El llamado ‘Decreto sobre sustancias despertadoras’ introdujo de forma sistemática la pervitina en el equipo sanitario del ejército alemán. La Wehrmacht fue la primera fuerza armada del mundo que apostó por una droga química. Y el responsable de la regulación de su uso era el fisiólogo del Ejército de Tierra, Otto Ranke, adicto a la metanfetamina. El camello era un yonqui.Durante la guerra relámpago o blitzkrieg de la invasión de Francia, los alemanes ganaron en menos de cien horas más territorio que en los cuatro años de la Primera Guerra Mundial. A diferencia de otros frentes como el oriental, el factor tiempo fue decisivo y la metanfetamina desempeñó un papel esencial. Los soldados iban drogados en un estado de éxtasis inédito y empezaron a creerse la superioridad aria que les atribuía la propaganda nazi. «Hubiera sido muy diferente sin Pervitin, porque tendrían que haber parado por la noche. Toda la estrategia funcionó como un reloj y la pervitina formaba parte de ella», explica Ohler. Los franceses tenían vino tinto, que les adormecía, y los alemanes metanfetamina, que los aceleraba.

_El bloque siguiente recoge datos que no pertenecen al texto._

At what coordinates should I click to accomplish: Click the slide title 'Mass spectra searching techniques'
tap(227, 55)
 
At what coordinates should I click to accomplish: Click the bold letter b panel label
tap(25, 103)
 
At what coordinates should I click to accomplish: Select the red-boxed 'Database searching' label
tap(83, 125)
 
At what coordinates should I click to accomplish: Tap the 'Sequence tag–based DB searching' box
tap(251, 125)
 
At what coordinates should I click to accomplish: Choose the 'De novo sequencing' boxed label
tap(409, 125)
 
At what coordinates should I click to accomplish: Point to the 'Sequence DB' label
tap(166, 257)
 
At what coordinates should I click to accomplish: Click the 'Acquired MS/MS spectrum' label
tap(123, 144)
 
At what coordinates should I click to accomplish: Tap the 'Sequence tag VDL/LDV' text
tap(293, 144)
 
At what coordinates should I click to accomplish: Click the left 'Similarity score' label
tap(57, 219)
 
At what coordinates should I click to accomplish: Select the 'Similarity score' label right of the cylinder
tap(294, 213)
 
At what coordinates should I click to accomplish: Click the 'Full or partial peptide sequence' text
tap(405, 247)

«Hice investigaciones sobre estas drogas en el Berlín de los 90», dice con una sonrisa Norman Ohler. Y concluye, ya con un gesto serio: «Creo que no se puede escribir este libro sin saber cómo funcionan, sin conocer sus efectos. Por eso muchos historiadores no han escrito sobre ellas. Las drogas son un tabú para ellos, quizá este libro cambie su postura».